Question

Find the height of the center of mass of the equilateral triangular lamina from the side $\text{AB}$ as shown in figure. Given, side of the triangular lamina is $3\text{m}$.

• A. $\sqrt{3}\text{m}$
• B. $\frac{3}{\sqrt{2}}\text{m}$
• C. $\frac{\sqrt{3}}{2}\text{m}$
• D. $\frac{\sqrt{2}}{3}\text{m}$

Answer 1

The correct option is C $\frac{\sqrt{3}}{2}\text{m}$

Given, side of the equilateral triangular lamina is $3\text{m}$.
In this case, triangular lamina is symmetric about $y-$ axis. So, $x-$ co-ordinate of COM of the triangular lamina is $0$.

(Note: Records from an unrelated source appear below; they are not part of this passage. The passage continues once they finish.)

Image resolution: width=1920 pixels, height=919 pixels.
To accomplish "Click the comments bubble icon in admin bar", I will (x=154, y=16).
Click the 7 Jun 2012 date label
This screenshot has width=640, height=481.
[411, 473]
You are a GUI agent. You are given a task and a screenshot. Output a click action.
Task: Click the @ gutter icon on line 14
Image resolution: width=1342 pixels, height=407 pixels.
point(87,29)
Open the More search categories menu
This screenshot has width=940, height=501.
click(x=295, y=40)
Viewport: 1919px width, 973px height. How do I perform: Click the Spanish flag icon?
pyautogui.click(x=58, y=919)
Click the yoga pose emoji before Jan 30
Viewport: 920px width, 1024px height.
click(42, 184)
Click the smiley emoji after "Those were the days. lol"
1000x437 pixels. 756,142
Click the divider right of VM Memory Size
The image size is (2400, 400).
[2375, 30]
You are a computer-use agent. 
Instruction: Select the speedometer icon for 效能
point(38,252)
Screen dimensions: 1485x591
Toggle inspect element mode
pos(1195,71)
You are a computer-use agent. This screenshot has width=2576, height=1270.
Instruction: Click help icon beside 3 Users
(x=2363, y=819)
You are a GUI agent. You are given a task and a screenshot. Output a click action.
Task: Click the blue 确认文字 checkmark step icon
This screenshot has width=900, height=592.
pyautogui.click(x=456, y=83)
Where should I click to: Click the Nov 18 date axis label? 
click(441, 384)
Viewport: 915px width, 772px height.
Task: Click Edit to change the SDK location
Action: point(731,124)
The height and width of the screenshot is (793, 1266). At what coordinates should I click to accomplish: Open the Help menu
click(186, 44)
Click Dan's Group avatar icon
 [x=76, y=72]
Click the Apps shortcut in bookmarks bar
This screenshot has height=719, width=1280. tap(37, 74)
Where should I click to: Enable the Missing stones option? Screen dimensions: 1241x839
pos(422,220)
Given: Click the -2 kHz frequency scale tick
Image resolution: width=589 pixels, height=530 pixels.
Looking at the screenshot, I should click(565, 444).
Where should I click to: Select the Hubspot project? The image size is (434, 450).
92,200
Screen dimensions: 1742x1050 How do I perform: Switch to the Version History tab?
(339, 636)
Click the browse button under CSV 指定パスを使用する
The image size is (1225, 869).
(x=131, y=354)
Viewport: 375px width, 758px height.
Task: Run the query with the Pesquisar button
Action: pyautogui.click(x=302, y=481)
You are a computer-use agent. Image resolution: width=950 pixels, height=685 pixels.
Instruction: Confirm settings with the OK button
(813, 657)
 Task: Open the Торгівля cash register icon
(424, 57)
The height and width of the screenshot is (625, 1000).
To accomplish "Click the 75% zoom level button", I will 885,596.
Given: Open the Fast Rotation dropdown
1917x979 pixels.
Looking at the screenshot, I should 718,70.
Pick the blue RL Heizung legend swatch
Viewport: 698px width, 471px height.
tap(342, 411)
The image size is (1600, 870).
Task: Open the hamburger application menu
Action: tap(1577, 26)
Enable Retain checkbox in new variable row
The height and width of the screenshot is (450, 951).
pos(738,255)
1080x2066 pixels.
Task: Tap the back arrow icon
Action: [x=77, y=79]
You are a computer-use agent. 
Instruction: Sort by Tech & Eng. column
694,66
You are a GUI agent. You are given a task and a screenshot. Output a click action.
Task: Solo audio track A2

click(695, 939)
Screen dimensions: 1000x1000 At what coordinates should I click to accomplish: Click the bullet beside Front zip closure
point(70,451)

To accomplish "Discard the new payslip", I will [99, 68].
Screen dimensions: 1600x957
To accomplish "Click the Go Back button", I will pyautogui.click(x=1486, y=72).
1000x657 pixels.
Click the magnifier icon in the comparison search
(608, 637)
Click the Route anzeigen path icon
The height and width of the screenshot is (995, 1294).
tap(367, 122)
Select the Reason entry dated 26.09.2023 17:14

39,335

We know that, y-coordinate of $COM$ is at ${\frac{1}{3}}^{rd}$ of height from the base i.e $\frac{1}{3}\times \frac{\sqrt{3}a}{2}$

$\therefore$ Position of $COM$ of the triangular lamina is given by $(x_{COM},y_{COM})=(0,\frac{a}{2\sqrt{3}})$
So, required height $\left(H\right)$ of $COM$ above $\text{AB}$ is equal to $\frac{a}{2\sqrt{3}}$
$H=\frac{a}{2\sqrt{3}}=\frac{3}{2\sqrt{3}}\text{m}=\frac{\sqrt{3}}{2}\text{m}$.